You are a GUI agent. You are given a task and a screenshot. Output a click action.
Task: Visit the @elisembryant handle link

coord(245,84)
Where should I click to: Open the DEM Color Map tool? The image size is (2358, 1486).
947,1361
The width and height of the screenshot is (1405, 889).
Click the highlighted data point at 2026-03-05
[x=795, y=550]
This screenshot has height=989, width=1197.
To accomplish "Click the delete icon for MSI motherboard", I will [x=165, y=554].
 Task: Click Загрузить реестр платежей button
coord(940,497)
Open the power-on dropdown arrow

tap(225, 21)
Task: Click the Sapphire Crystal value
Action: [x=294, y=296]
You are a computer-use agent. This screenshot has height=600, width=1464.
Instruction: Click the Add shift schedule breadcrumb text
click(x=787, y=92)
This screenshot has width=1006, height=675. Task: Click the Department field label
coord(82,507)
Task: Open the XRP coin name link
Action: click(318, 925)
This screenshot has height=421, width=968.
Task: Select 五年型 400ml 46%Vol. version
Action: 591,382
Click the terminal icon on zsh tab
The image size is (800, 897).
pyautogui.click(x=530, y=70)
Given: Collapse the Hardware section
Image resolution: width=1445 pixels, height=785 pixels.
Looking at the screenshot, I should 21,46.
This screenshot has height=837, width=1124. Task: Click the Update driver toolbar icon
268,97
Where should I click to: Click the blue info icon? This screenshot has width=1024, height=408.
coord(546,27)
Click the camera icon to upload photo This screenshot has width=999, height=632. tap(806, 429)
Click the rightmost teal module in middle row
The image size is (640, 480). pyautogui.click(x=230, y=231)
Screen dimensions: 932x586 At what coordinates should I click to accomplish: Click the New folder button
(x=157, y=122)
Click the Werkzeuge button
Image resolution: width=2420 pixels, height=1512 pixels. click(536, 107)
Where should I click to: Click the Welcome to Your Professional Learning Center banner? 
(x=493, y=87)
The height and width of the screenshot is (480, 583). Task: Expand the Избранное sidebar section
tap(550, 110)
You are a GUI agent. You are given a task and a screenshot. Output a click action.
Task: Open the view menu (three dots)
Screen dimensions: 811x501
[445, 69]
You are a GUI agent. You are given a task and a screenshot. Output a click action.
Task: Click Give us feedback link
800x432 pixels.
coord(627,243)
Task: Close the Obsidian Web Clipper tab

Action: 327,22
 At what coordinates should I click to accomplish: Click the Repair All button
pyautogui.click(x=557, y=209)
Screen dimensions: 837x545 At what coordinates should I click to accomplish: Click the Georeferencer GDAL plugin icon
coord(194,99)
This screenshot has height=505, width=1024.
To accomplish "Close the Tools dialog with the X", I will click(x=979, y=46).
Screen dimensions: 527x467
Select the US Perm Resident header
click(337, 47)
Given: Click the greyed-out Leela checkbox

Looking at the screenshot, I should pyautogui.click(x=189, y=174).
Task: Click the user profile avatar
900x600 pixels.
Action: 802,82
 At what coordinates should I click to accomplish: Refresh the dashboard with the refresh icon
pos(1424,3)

═══

Report each line above that includes the string "will".

> _Expected output_
To accomplish "Click the delete icon for MSI motherboard", I will [x=165, y=554].
To accomplish "Close the Tools dialog with the X", I will click(x=979, y=46).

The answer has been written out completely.